» **Text block**:
At a broad glance, the movie follows several major triads in 1980s Hong Kong and their power struggle to control the Kowloon Walled City (a densely populated urban enclave, which for decades evaded direct governance by either the British colonial or Chinese powers in the area). We're introduced to the KWC and the triads' major players through the eyes of Chan Lok-Kwan (Raymond Lam), a man fleeing Vietnam and attempting to make a life for himself in HK. He winds up seeking refuge in the KWC, and comes to call both the city and the people he meets in it a home worth defending.
The narrative itself is not the most complex, but if you enjoy '80s Hong Kong films in these genres, it's solid fare and a harkening back to that decade. All the major themes like brotherhood (and brotherhood vs blood), vengeance, and struggle with conflicting loyalties are there, alongside an internal search for identity and belonging within Hong Kong. But the highlight in it is that the plot connects feast after feast of utterly stunning fight choreography, made all the more impressive by the fact that, according to Louis Koo, quite a few major cast members had never filmed this kind of action before. All their training was done just for TotW, and oh, does it pay off. I can't make good gifs, so you'll have to watch and see for yourself. It's not action for action's sake, either; listening to the head stunt choreographer discuss how different characters' fighting styles were crafted shows off how fight scenes aren't breaks in the story, they tell the story, and deepen our understanding of the characters.
The setting of the Kowloon Walled City truly makes the action in TotW stand out. It's a unique space to stage all these major fights, as the KWC's buildings at the time were packed together close enough to resemble a singular block from the outside. Once inside, it's a stacked, dark maze of uneven paths, stairs, and rickety roofs, with electrical and television cabling snaking over/around/through everything. Fight scenes in these streets feel thrillingly claustrophobic, with lots of acrobatics and near-dodges as characters navigate these tight alleys of the KWC. Each impact as a character goes flying into a wall, or is launched down a flight of stairs or onto a roof, is wonderfully visceral to watch.

» **Short task**: Resume the film review about the triads and the Kowloon Walled City, picking up right after its last sentence.

» **Given material**:
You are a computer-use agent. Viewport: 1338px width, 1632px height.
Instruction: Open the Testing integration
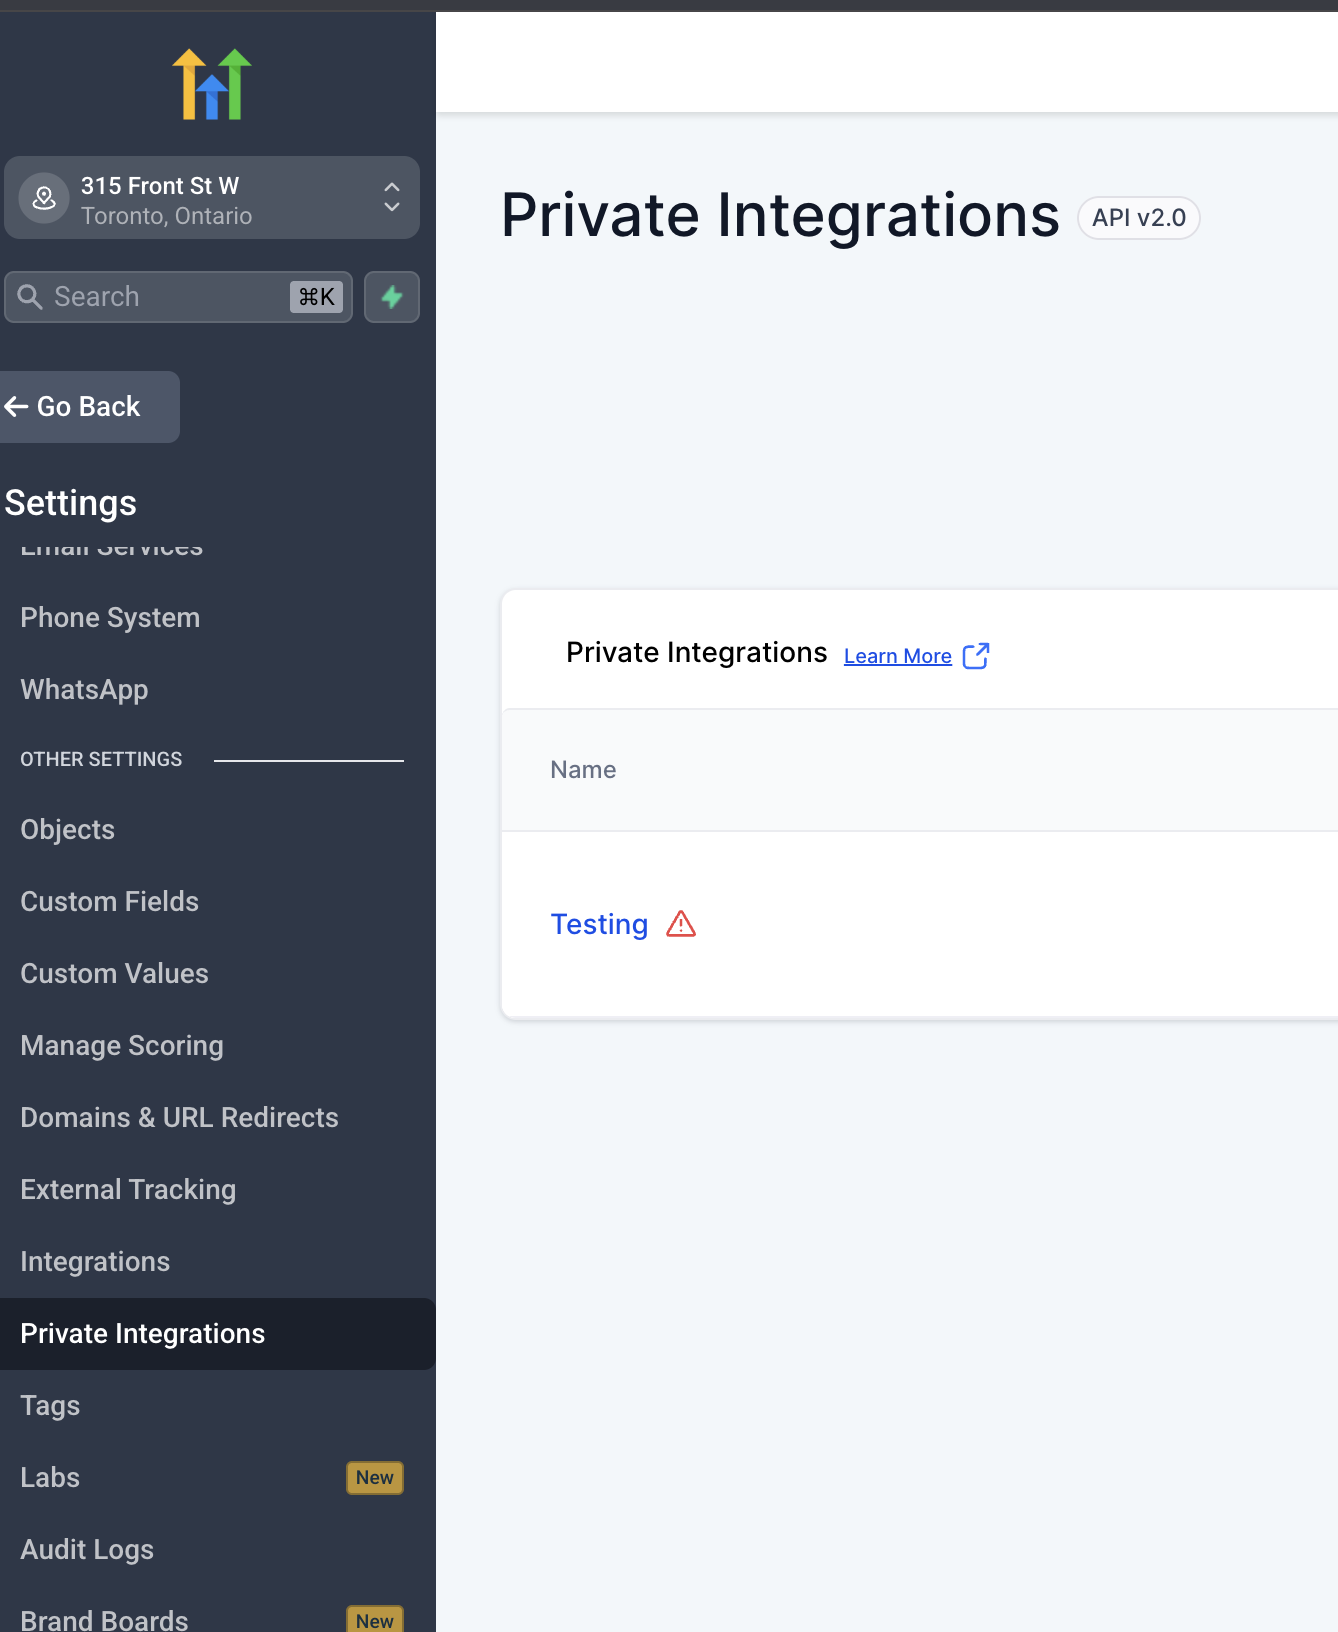coord(599,924)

» **Result of the exercise**:
All credit and hopefully awards are due to the production and set design teams for their work, in crafting this environment for the story and its fights. The visual/spatial representation of the KWC is the film's other glorious highlight, alongside the choreography. Whole streets of the KWC were recreated for this, filled with every mundane, period-accurate detail from the lives of ordinary people who would have lived there. It's impossible to catch all the intricacies put into making the KWC come to life again onscreen, just from watching the film. Shots like the credits sequence offer close-ups of harder-to-see details, and videos like a tour of the KWC set by Terrance Lau, acting as his character Shin, show off things from the drinks in the fridge at the corner store to the scribbled writing on the walls by the public taps. This film was designed with a drive to faithfully represent what the Kowloon Walled City had been like, how it looked when it was lived in, and they achieved it to an incredible degree.
That dedication extends to more than just the sets, though. The emotional core of TotW revolves around the KWC's inhabitants, and how they were the ones who made the city what it was, a home for about 35,000 people at a time. The film doesn't treat the KWC as just an eye-catching location to stage some fights; its characters might be fictional and overloaded with jianghu powers, but it goes out of its way to show how ordinary people might have lived, worked, and socialized within the historic city. It shows off why, despite its (not unwarranted) dark reputation, so many chose to live in a place that was once the densest urban center on the planet.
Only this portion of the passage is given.